Man sieht also, daß dies mutuelle Streicheln der Handflächen nicht immer ohne Folgen bleibt, oft genug resultiert der Gegendruck, dann winkt man den Trägern, und auf den Boden der geschweiften Festlandsgondel wird eine Schichte von zweiundvierzig Laiben Käse und darüber eine von achtundzwanzig gelegt, und schon schnallen die Markthelfer die Last an die Tragriemen, die wie Hosenträger sind, und rudern ab – sie rudern wirklich mit Armen und mit auswärtsgebogenen Füßen, die Menge mit kurzen, animalischen Rufen auffordernd, Platz zu machen.

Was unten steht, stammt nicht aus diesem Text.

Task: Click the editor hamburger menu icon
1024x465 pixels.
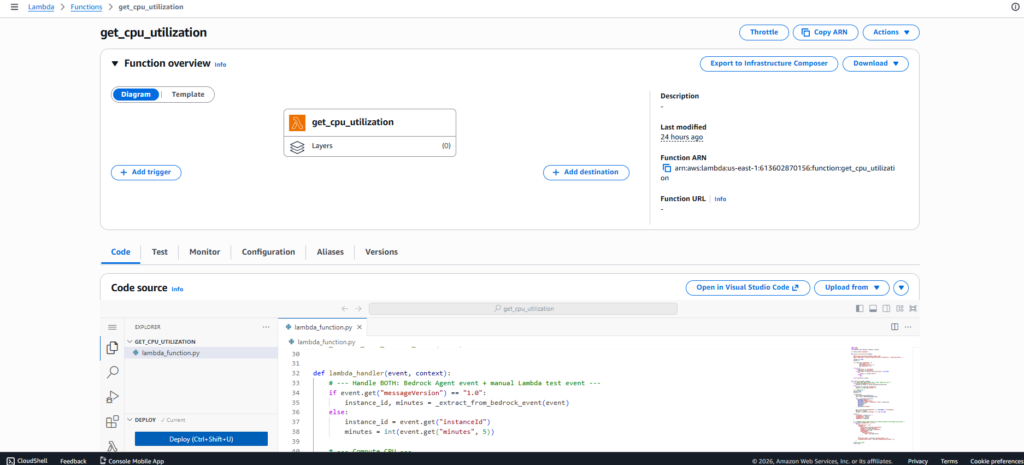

So steht König Salomonis Psalm über dem Tor des Gewichtshauses:

Een valsche Waghe is den Heere eenen grouwel
daar en tegen een vol ghewicht is sijn welbehagen.

Vier mächtige Waagschalen, den nahen Zugbrücken verwandt. Jede nimmt beladene Tragbahren auf, der Gewichtsmeister notiert die Kilogramme, die Gondeln bewegen sich zu den wirklichen Gondeln, zu jenen in den Grachten Voordam, Mient und Zijdam.

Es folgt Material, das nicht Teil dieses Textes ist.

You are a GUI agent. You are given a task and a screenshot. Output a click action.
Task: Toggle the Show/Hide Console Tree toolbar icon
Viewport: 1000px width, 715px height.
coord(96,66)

Dort beginnt ein Wurfballspiel zwischen Träger und Schiffer, die Landratte ergreift je zwei schwere Bälle und schleudert sie vom Kairand der Wasserratte zu, die sie auf den Schiffsboden schlichtet. Das gibt den englischen Marktbesuchern Anlaß zu sportlicher Bewunderung, ihren Kodaks Gelegenheit zu Snapshots. Weiter abseits rollen die Kugeln wie auf der Kegelbahn durch eine Holzrinne in den Verladeraum …

Was nicht verkauft wird, landet in den Speichern, und wenn mittags der steinerne Herold auf dem Turm seine Tuba hebt und die geharnischten Reiter gegeneinander lossprengen, vollzieht sich ihr Kampf ohne Turniergäste, die Händler sind fort, die Schiffer sind davon, die Gäste vom Inselreich im Autobus abgereist, ihre Käserundfahrt ist zu Ende.